Loneliness has touched everyone at one point in their lives. Now, loneliness has paradoxically become a shared experience, with both its mental and physical impacts warranting increased attention. The intergenerational Wisdom Exchange Project, initiated by a team of graduate students from McGill University, Ryerson University, and the University of Waterloo, seeks to foster friendships between two demographics especially vulnerable to social isolation: Older adults and graduate students in Quebec and Ontario.
Sivaniya Subramaniapillai, a PhD candidate in the Department of Psychology at McGill, is one of four team members of the Exchange Project. In an interview with The McGill Tribune, Subramaniapillai discussed the value of fostering intergenerational bonds.
“The goal is to merge two people who would otherwise not be able to develop a friendship,” Subramaniapillai said. “I think there’s a huge benefit of having an exchange of ideas and wisdoms between people of different backgrounds. This is what really inspired the project, the focus on exchange between ideas.”
The project’s founders believe the generational differences that seemingly separate individuals can become sources of mutual wisdom. Subramaniapillai discussed the unique possibilities of building intergenerational connections.
“I’m seeing it as a friendship spark that happens because we’re learning from someone else who has had a lifetime of experiences that’s different from our lifetime of experiences,” Subramaniapillai said.
Creating these friendships becomes vital in the face of enduring loneliness, a state that impacts psychological and physical well-being. Recent research connects prolonged periods of isolation to serious health ramifications, including heart disease and dementia. For older adults already at risk of illness, transitioning to retirement, and losing close networks of friendships, loneliness is a particularly crucial concern.
Although they receive less research attention, feelings of isolation among graduate students are prevalent as well. Due to the secluded nature of research work, experiences of imposter syndrome, and constant deadline pressures, graduate school can damage the mental wellness of students.
Subramaniapillai discussed her own experience working as a graduate student while in social isolation.

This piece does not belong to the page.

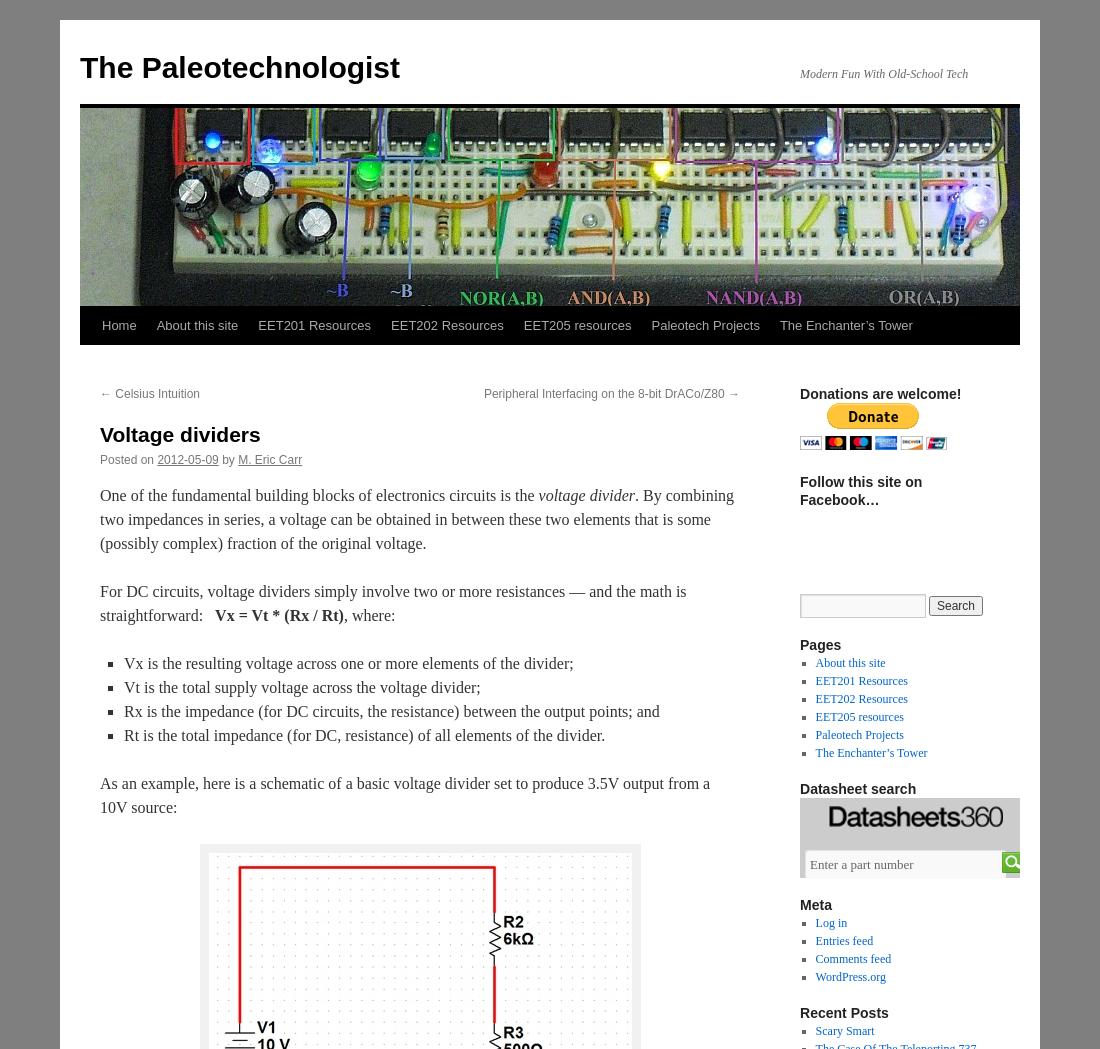 The width and height of the screenshot is (1100, 1049). I want to click on 'by', so click(228, 459).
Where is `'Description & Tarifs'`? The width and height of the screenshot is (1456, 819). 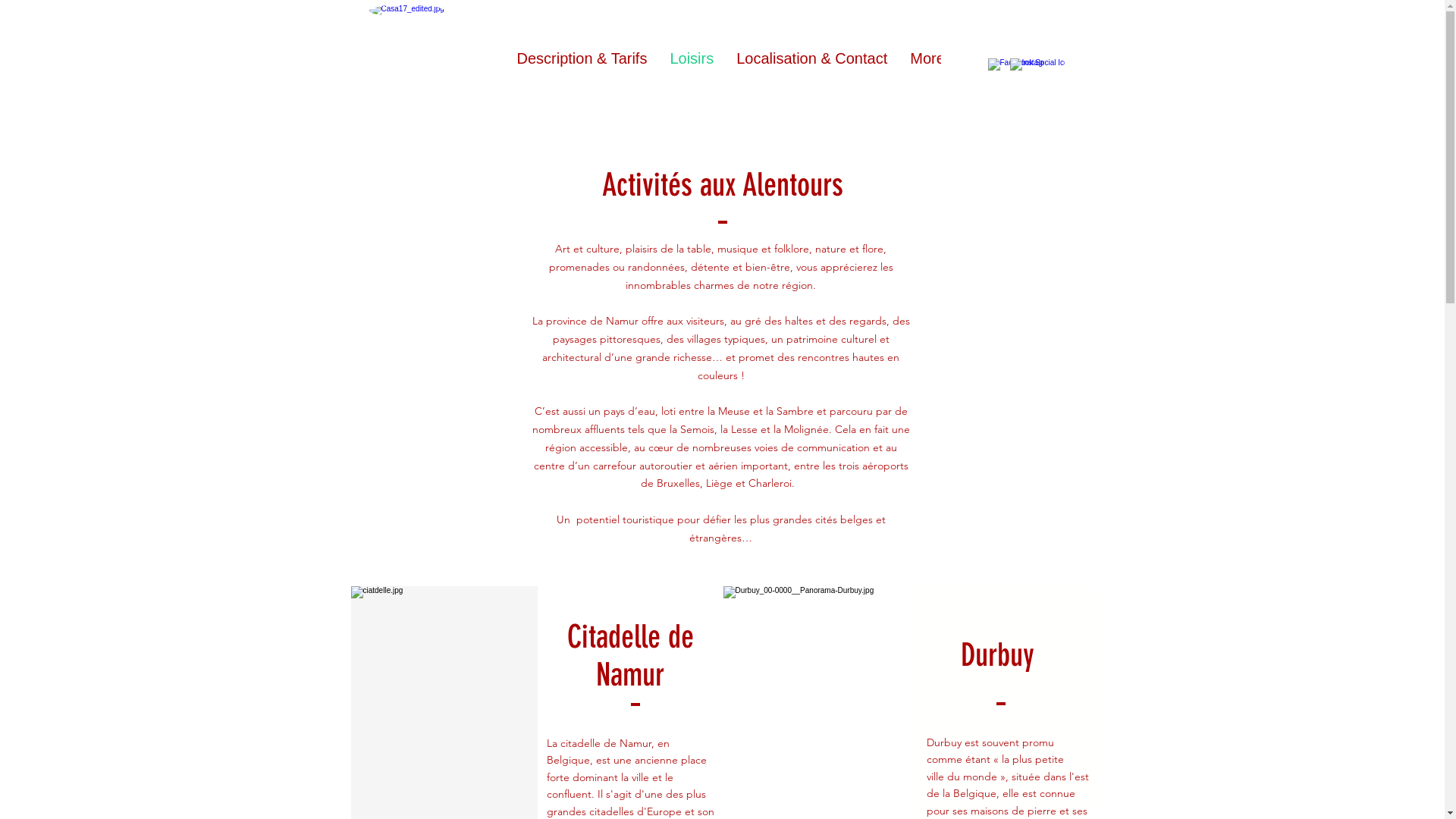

“A lot of the time that’s spent doing research is really [lonely] work,” Subramaniapillai said. “Especially with COVID-19, those natural conversations with lab mates [and] with my supervisor are no longer there. I think I really relied on these spontaneous conversations that happened in the lab.”
Despite the dire effects of long-term loneliness, Subramaniapillai is optimistic for the future. Increasing levels of social contact are proven to lead to positive health outcomes, showing the crucial role that meaningful relationships have for generations both old and young.
The Wisdom Exchange Project also seeks to spark educational discussions of physical and psychological health. As a part of the initiative, knowledge translation seminars will be hosted where graduate and postdoctoral trainees share their research on topics of healthy living. With these conversations, the team hopes to combat a challenge often faced by researchers: Publicly disseminating the results of empirical studies.
Subramaniapillai explained her desire to cultivate opportunities for dialogues that can improve the reception and impact of influential findings.
“The goal of these seminars is to provide a platform for scientists to communicate their research in a really easy, understandable manner,” Subramaniapillai said. “But they aren’t meant to be a unidirectional format. We really hope that the older population ends up participating in these seminars, actively engaging with these scientists.”
Before the pandemic, the Wisdom Exchange Project was already in progress. The exacerbated toll of social isolation in recent months, however, inspired the project’s team to kick-start the initiative.
In the coming weeks, the Wisdom Exchange Project will release a questionnaire to begin the pairing process.